When was the last time the clinicians reading this asked a patient about smoking? Or how many units of alcohol they drink? I’m prepared to guess that one or both of these routine questions trip off the tongue many times every day.

Now, when did you last ask about whether the child with a respiratory infection lives on a busy road? I guess you advised the newly pregnant woman in your clinic about the benefits of folic acid, but did you recommend that she tries to walk on quieter roads or green routes during rush hour? Did you share with her the fact that breathing dirty air can lead to low birthweight, undermine neurodevelopment of the fetus, and increase the risk of developing asthma? Do any pre-op checklists or forms where you work ask about exposure to toxic air?

I hope that I’m wrong, but I worry that too many doctors are forgetting this risk factor. That needs to change. Fast.

I write this from Geneva, where the World Health Organization (WHO) is hosting the first ever global conference on air pollution and health. The headline statistics from the report launched on the eve of the meeting bear repeating: 93% of children globally are right now breathing toxic air (and this rises to 98% if you live in a low or middle income country). Air pollution kills seven million people prematurely every year—that’s 53 deaths in the four minutes it will take to read this article.

If these numbers don’t shock you, then how about the fact that non-smokers in New Delhi, many only in their 30s, now make up half of the lung cancer patients in the city. Or what about the mounting evidence that exposure to air pollution stunts lung development; precipitates and exacerbates asthma; and increases the risk of diabetes, heart disease, and stroke. Exposure to dirty air during pregnancy and early childhood can lead to a life sentence of illness.

This problem is big and it is getting bigger. In Delhi, as I write this, the schools are considering closing due to the apocalyptic pollution descending across the city. Rapidly growing cities in Africa, which often lack the monitoring data to show the scale of the problem, seem to be heading in a similar direction. In London the tragic case of Ella Kissi-Debrah, a 9 year old girl whose life was cut short by breathing dirty air, has given the issue new visibility. As the world urbanises and the West outsources our polluting industries and waste processing to low and middle income countries, I find it hard to think of a more pressing challenge for us all—and especially doctors—to engage with.

The good news is that we know what to do about air pollution, and doing it will bring other benefits too. Tackling dirty air can help prevent climate breakdown at the same time as saving millions of lives. There’s no need to choose between protecting public health, cleaning our air, and reducing greenhouse gas emissions; they come as a package. While more research is always welcome, if anyone says this is an issue where we need more information before we act, check their conflicts of interest. Clean air zones, active and public transport, sustainable energy, proper waste management, and electrification of vehicles will—and do—lead to cleaner air and healthier people.

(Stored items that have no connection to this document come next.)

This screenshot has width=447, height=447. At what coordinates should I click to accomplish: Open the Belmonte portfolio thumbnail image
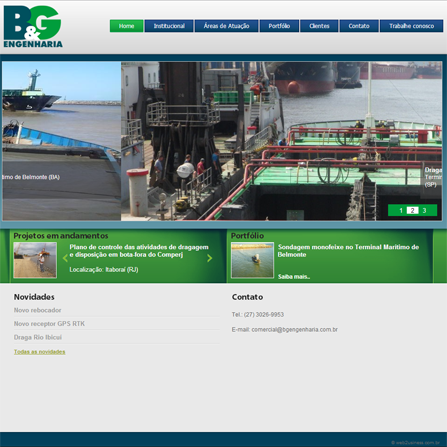point(252,260)
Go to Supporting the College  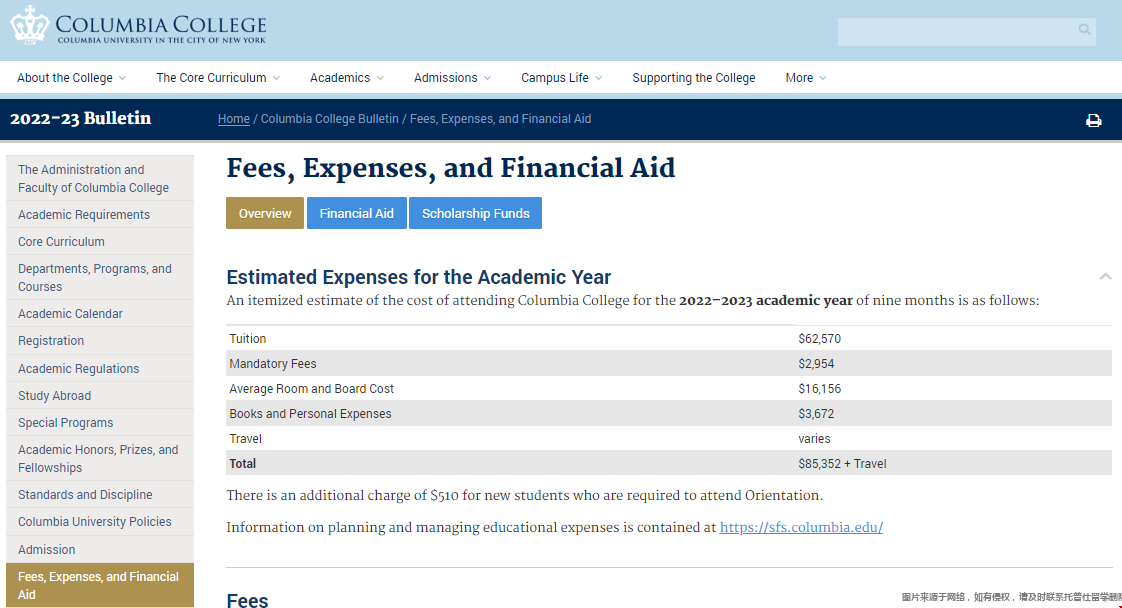click(x=693, y=78)
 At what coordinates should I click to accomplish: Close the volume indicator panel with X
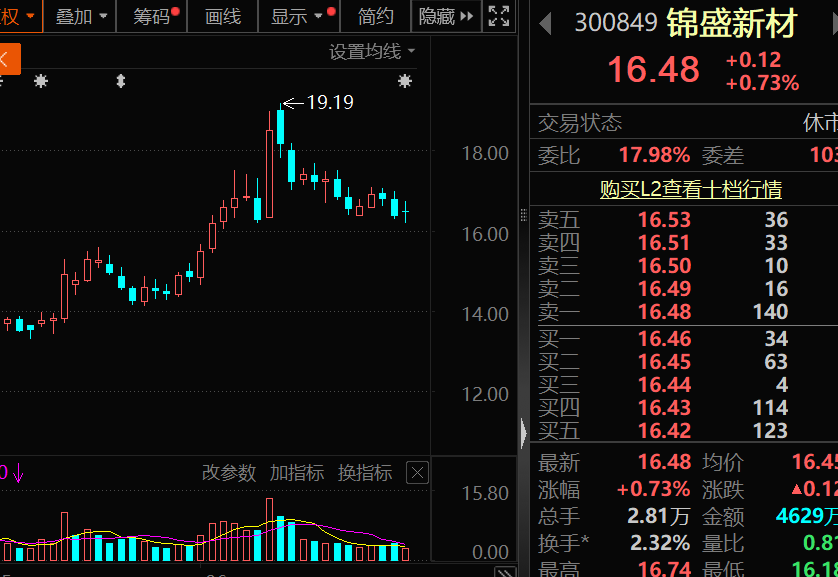pyautogui.click(x=416, y=472)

Every one of us has a part to play. Here are three ideas for what you can do as a health professional and as individuals: (please share yours below in the comments)

1) Ask about toxic air as a risk factor: Build it into your consultations and forms. Include (and expect) a lot of “Don’t know” answers, but use these to raise awareness of this often invisible issue. Advise (particularly the most vulnerable) patients on how to reduce exposure. Suggest to all patients how they can understand and tackle this major determinant of health.

2) Advocate as health professionals: Doctors remain the most trusted professionals. Engage with this issue; put it on the agenda of your local, national, and global meetings. Advocate as health professionals for policy change related to sources of pollution where you live and work.  Your patients will thank you. Check out Health Care Without Harm, the UK Health Alliance on Climate Change, or Doctors against Diesel to work out where to start.

3) Engage as citizens: Campaign for change locally through community and parent groups, write to your local representatives, and talk about air pollution with your friends and family. If you see cars idling outside your children’s school, speak with the council or school leadership. Be part of the solution and choose more active forms of travel. Check the quality of the air you breathe like you check the weather.

The duties of a doctor extend well beyond the clinic or operating theatre. The promotion and protection of the public’s health isn’t optional—it is central to our duties as doctors. Tacking toxic air that kills millions of people is a perfect illustration of why we must put this into practice.

Rob Hughes is a senior fellow at the Children’s Investment Fund Foundation (CIFF) in London, where he works on early childhood, urban health, and air pollution. Before joining CIFF, he worked at the UK Department for International Development as a health adviser in Pakistan, Yemen, London, and Zambia, and before that as a junior doctor in the NHS. You can find him on Twitter @R_Hughes1

Competing interests: I have read and understood BMJ policy on declaration of interests and declare the following interests: None.